Depression and Alzheimer’s Disease Share Common Genetic Roots

Posted by in categories: biotech/medical, genetics, neuroscience

Epidemiological data have long linked depression with Alzheimer’s disease (AD), a neurodegenerative disease characterized by progressive dementia that affects nearly 6 million Americans. Now, a new study identifies common genetic factors in both depression and AD. Importantly, the researchers found that depression played a causal role in AD development, and those with worse depression experienced a faster decline in memory. The study appears in Biological Psychiatry, published by Elsevier.

Co-senior author Aliza Wingo, MD, of Emory University School of Medicine, Atlanta, USA, said of the work, “It raises the possibility that there are genes that contribute to both illnesses.
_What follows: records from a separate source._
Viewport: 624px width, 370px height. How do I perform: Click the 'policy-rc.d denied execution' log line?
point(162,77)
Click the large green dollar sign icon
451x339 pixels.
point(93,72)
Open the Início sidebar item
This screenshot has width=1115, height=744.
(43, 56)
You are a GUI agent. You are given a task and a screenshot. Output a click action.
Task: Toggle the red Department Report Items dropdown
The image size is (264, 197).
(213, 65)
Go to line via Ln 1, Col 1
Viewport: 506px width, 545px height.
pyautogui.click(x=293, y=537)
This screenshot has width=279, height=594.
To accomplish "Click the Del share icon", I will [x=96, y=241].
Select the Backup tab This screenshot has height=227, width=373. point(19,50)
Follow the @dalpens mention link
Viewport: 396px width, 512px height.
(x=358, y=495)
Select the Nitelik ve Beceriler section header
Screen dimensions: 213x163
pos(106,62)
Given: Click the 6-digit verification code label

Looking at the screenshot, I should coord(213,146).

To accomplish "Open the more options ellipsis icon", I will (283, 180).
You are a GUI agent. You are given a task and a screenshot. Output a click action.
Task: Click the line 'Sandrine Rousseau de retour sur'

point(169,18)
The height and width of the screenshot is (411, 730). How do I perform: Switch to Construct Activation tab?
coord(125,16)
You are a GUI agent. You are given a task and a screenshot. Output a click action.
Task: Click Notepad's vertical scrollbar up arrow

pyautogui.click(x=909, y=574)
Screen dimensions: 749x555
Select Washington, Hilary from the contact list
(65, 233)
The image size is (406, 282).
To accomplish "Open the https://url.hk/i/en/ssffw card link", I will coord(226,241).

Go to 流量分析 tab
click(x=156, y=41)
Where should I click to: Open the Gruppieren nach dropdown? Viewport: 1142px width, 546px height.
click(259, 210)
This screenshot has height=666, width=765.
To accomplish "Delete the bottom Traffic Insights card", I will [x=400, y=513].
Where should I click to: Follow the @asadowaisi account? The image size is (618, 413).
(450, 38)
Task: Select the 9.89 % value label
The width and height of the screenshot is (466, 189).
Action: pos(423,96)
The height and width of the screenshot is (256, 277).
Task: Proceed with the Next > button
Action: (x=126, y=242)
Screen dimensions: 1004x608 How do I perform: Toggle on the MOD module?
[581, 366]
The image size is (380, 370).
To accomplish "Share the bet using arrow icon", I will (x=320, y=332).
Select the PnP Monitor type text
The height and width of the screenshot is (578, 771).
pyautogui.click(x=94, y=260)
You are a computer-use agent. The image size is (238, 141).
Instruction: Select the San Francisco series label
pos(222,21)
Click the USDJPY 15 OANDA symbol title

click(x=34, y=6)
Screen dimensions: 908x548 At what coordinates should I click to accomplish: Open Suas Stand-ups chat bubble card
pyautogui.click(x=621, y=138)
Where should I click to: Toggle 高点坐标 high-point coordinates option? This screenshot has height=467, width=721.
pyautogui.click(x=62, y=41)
While the shared genetic basis is small, the findings suggest a potential causal role of depression on dementia.”

The authors performed a genome-wide association study (GWAS), a technique that scans the entire genome for areas of commonality associated with particular conditions. The GWAS identified 28 brain proteins and 75 transcripts – the messages that encode proteins – that were associated with depression. Among those, 46 transcripts and 7 proteins were also associated with symptoms of AD. The data suggest a shared genetic basis for the two diseases, which may drive the increased risk for AD associated with depression.